December 2022: More than half a million projected gallons
The latest major event began last week, when TC Energy officials announced on December 8 that an estimatedWashington County, Kansas, had more leaks in 2021 than all crude oil pipelines combined, according to federal data. With each barrel being 42 gallons, that would amount to more than half a million gallons of crude oil seeping into the surrounding area.
Bill Panabaker, the owner of the land, told CBS News that when the pipeline ruptured, it shot oil “the length of a football field” over an area that included farmland more than 80 years old. Their pasture, where cattle are kept from May to October, quickly became saturated with oil, turning much of it black. He said the pipeline burst about 15 feet north of his fence line.
“This is our livelihood,” he said of the oil-hit land, which has been in his family since the 1930s. They also grow corn, soybeans, and wheat. “…maybe an acre, an acre and a half of grass was completely covered with oil. But it’s on a slope so it would slide down, and that’s when it ran downhill.”

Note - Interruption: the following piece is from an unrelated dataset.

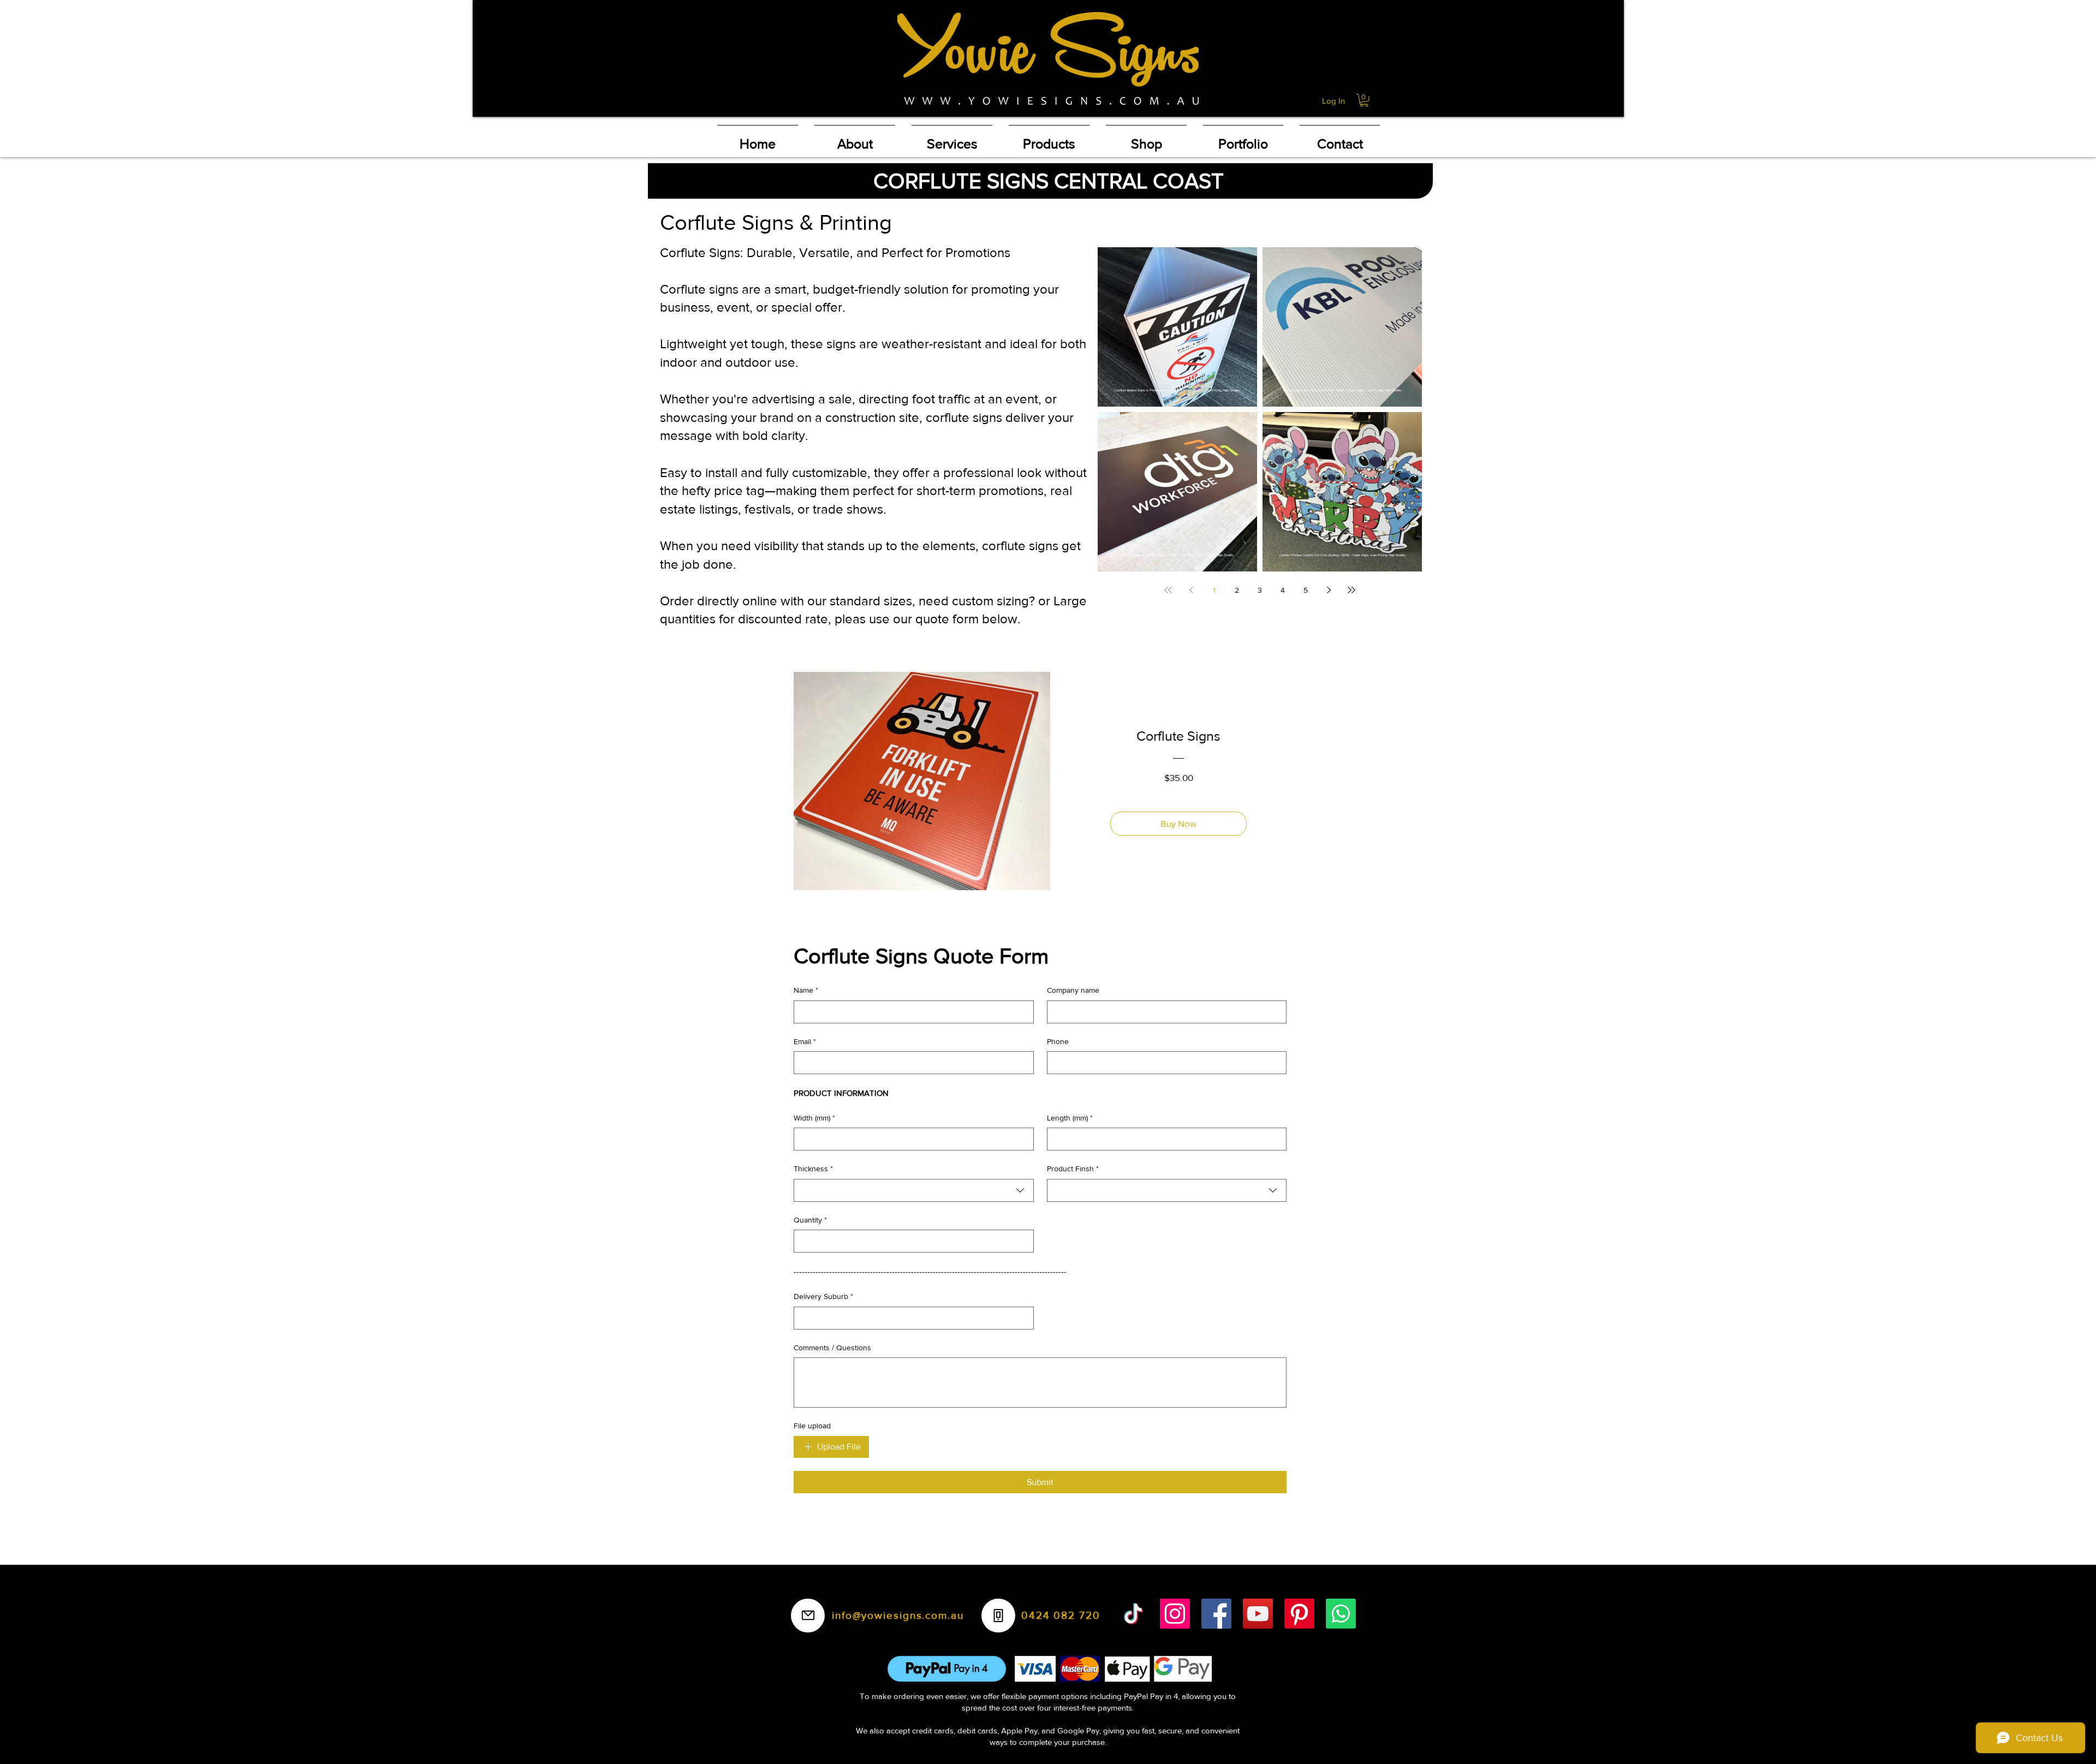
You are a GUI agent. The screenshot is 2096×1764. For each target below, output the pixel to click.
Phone (1058, 1041)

TC Energy officials said that the Keystone system had once again stopped, so workers rushed to stop the leak and eliminate its cause. As of Sunday, more than 250 people were working on the incident and company officials said they were working with tribal nations and landowners to determine what happened. The regional EPA office said they built a dam about 4 miles downstream to prevent the oil from moving further.
“As always, minimizing risks to the health and safety of our onsite employees and personnel, our community neighbors and the environment is our primary focus,” TC Energy said in an online statement. “… we recognize that this is concerning to the community and are committed to continuing our response until we have fully fixed the site. … We have extended the deadline for resuming have not confirmed and will only resume service when it is safe to do so, and with regulatory approval.”
Panbaker, who served as state representative from 2019-2020, told CBS News, “I’m leaving the cleanup and that part of it up to those entities and I’m sure the government will monitor … that they’ll look into the situation.” Will monitor and make sure it’s done right.”